■ **Work instruction**
Given the entries that follow, write out exactly the lines starting at the one containing "詳細を見る (46, 743)" and ending at the one containing "Cookie-Einstellungen [button] (173, 2535)", both ends included, and only those.

[Entries supplied Boundary: Start]

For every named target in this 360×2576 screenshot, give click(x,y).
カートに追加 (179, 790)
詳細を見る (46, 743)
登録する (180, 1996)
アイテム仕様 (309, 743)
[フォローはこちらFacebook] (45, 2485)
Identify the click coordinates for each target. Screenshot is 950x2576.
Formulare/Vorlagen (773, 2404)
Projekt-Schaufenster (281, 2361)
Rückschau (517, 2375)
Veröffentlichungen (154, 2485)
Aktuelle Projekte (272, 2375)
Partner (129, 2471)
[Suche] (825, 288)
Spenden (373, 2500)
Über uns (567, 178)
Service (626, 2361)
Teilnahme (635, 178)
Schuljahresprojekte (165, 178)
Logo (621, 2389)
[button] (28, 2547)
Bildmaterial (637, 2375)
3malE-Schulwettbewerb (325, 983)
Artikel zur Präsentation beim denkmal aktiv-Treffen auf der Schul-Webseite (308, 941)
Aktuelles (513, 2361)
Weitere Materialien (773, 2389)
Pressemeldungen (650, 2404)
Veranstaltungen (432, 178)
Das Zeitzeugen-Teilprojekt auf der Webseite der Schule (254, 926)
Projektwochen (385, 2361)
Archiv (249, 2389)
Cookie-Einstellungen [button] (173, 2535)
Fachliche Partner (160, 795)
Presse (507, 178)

[Entries supplied Boundary: End]

■ **Task result**
詳細を見る (46, 743)
登録する (180, 1996)
アイテム仕様 (309, 743)
[フォローはこちらFacebook] (45, 2485)
Identify the click coordinates for each target. Screenshot is 950x2576.
Formulare/Vorlagen (773, 2404)
Projekt-Schaufenster (281, 2361)
Rückschau (517, 2375)
Veröffentlichungen (154, 2485)
Aktuelle Projekte (272, 2375)
Partner (129, 2471)
[Suche] (825, 288)
Spenden (373, 2500)
Über uns (567, 178)
Service (626, 2361)
Teilnahme (635, 178)
Schuljahresprojekte (165, 178)
Logo (621, 2389)
[button] (28, 2547)
Bildmaterial (637, 2375)
3malE-Schulwettbewerb (325, 983)
Artikel zur Präsentation beim denkmal aktiv-Treffen auf der Schul-Webseite (308, 941)
Aktuelles (513, 2361)
Weitere Materialien (773, 2389)
Pressemeldungen (650, 2404)
Veranstaltungen (432, 178)
Das Zeitzeugen-Teilprojekt auf der Webseite der Schule (254, 926)
Projektwochen (385, 2361)
Archiv (249, 2389)
Cookie-Einstellungen [button] (173, 2535)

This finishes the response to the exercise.